The logo for NERVE

Twenty-five community members gathered at the Berea College Forestry Outreach Center January 18th for the first in a series of Documentary Dialogues, to be held the 3rd Thursday of each month.  Many thanks to Nina Verin, a Friends of the Forest Volunteer who coordinates this event. This month’s offering was NERVE, a film created to highlight the work of the Kentucky Environmental Foundation. The dialogue that followed was led by two of the people featured in the film, Craig Williams and Deborah Payne. We are most grateful for their generosity in spending this time with us. 

As the film began, the tension in the room was palpable as we learned of the Bluegrass Army Depot’s plans to incinerate about the successful eighteen-year struggle to prevent the incineration of chemical weapons stored at the Bluegrass Army Depot in Richmond, Kentucky.

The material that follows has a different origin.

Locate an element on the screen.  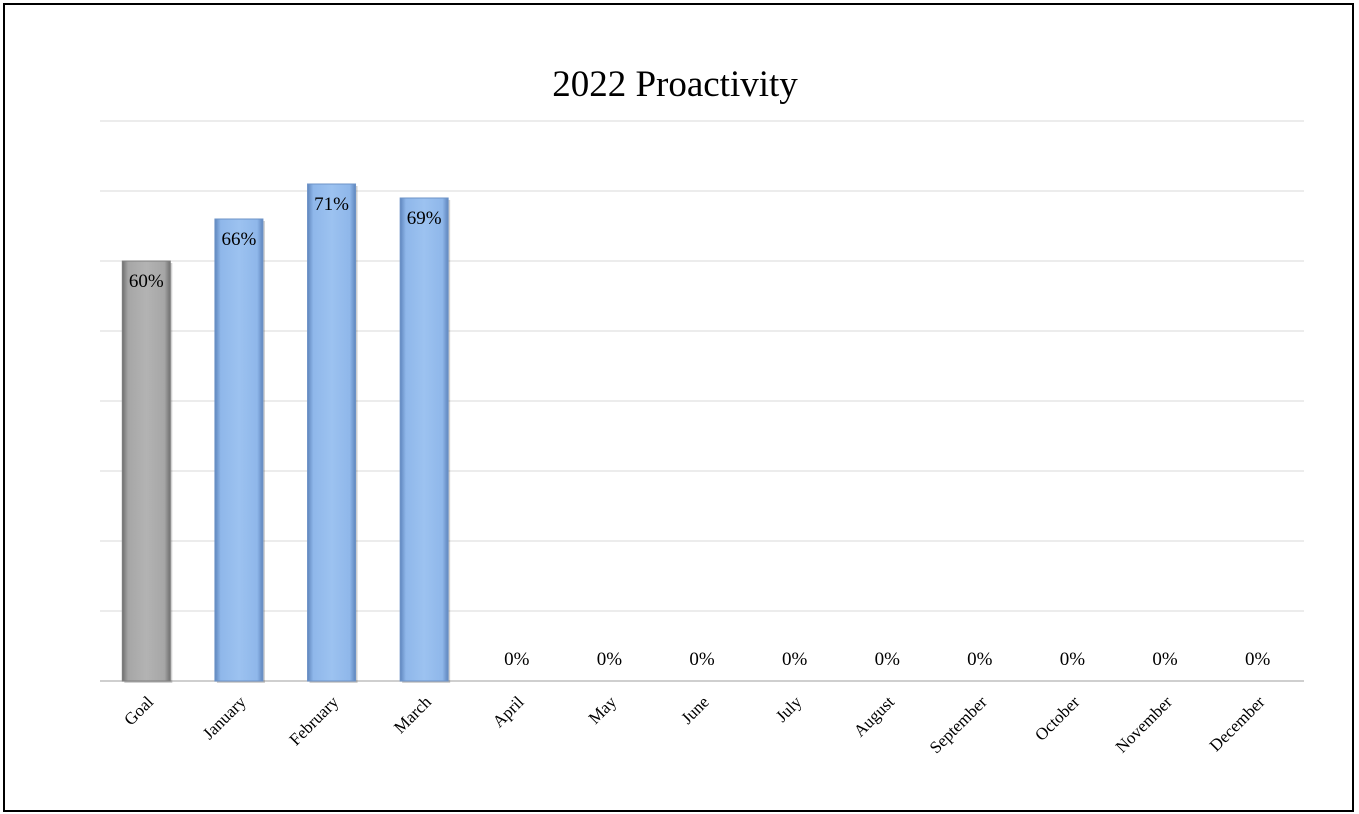
x-tick-september: September is located at coordinates (958, 724).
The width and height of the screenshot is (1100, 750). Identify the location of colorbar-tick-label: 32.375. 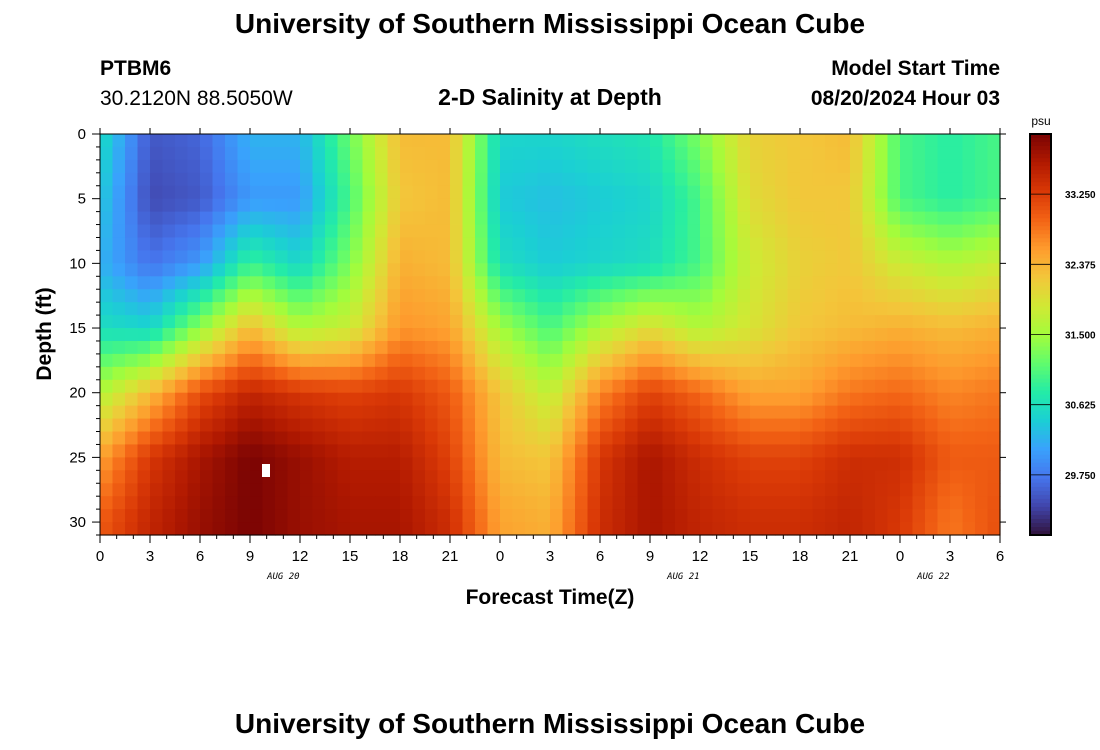
(1080, 266).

As we saw the gruesome effects of human exposure to even a small amount of nerve gas, it was horrifying to imagine the potential health effects of the planned incineration. As NERVE continued, feelings of tension turned to relief and then hope, as we watched the story of community members who refused to sit idly by and, after an eighteen-year effort, ultimately prevailed.  

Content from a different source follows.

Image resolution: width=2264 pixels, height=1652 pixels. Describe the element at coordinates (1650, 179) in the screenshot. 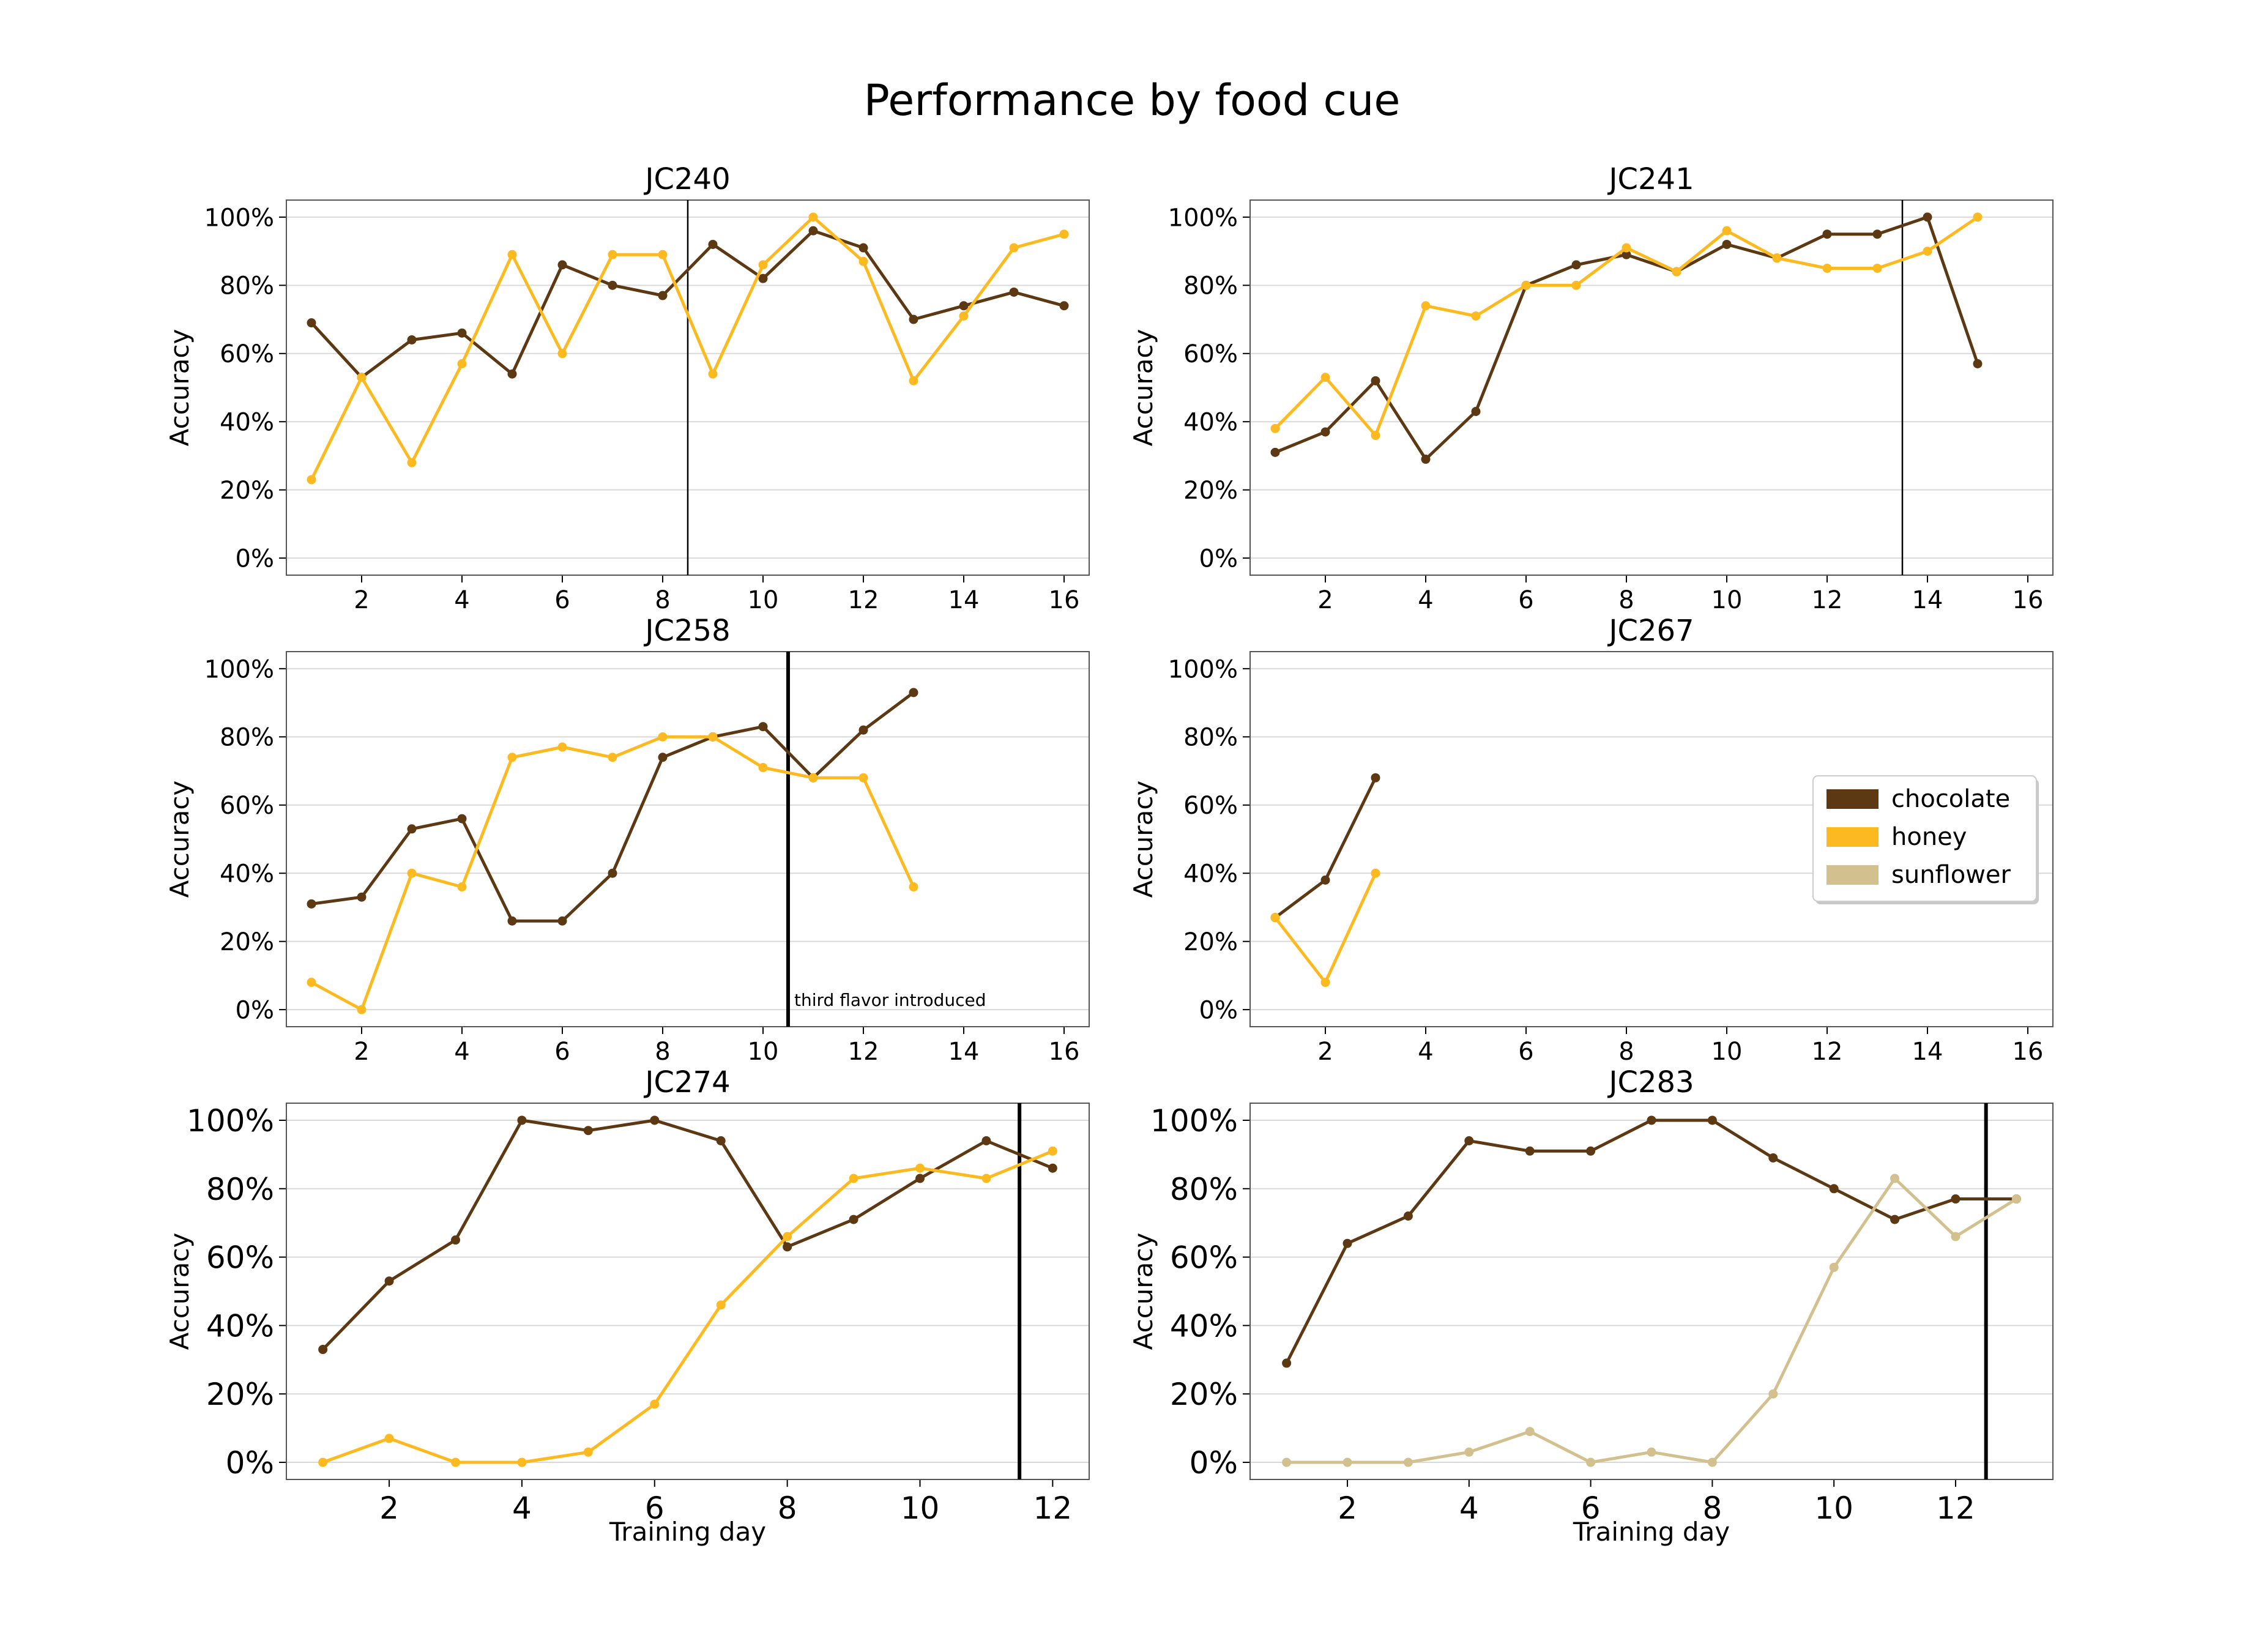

The group opposing these efforts knew that if they couldn’t simply call for a moratorium on incineration, they also had to offer a viable alternative. This led to years of research, including trips to Russia, where alternatives were actively being explored. Williams learned of a water oxidation method that would neutralize the chemicals in the stored weapons. After Williams testified before Congress numerous times, they eventually decided chemical neutralization was a better alternative.  

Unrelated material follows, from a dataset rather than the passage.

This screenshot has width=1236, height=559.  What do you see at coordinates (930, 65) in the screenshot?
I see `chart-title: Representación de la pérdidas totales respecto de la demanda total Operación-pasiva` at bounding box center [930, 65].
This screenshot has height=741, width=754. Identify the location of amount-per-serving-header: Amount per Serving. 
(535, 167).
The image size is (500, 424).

Thirty-four years later, the complex system required for neutralization is just now coming together. After the film, Williams told us he had toured the Depot that very day and had seen the first dummy missile go through a system test. He estimates it will be a few more years before all the chemical weapons are effectively neutralized, at which point Bluegrass Army Depot will be a depository exclusively for conventional weapons.  

The results of the efforts of the Kentucky Environmental Foundation provided a hopeful end to a remarkable journey. Williams and Payne then shared with the audience other pressing local environmental issues, as we discussed the importance of community education, and the power of ordinary citizens working together to determine the course of the future.  


Join us for Documentary Dialogues!

Please join us for future Documentary Dialogues. Upcoming titles will be listed in the Events section of this website and on the Berea College Forestry Outreach Facebook page 


  • Kayla Zagray,

    I am not from the area so I didn’t know much about the Army Depot before watching NERVE. It is a great story and example of how change can occur, even when it starts as a small group of citizens, and even when met with overwhelming opposition.

  • Eunice Jijon,

    Though I had heard about the Bluegrass Army Depot and the work that the Chemical Weapons Working Group had done, I had never heard the full story. Watching this documentary displayed how the work of a community organized and fighting together can bring positive results. It was a great opportunity to have the members of the Kentucky Environmental Foundation there to answer further questions on the chemical weapons and current environmental issues concerning Madison County.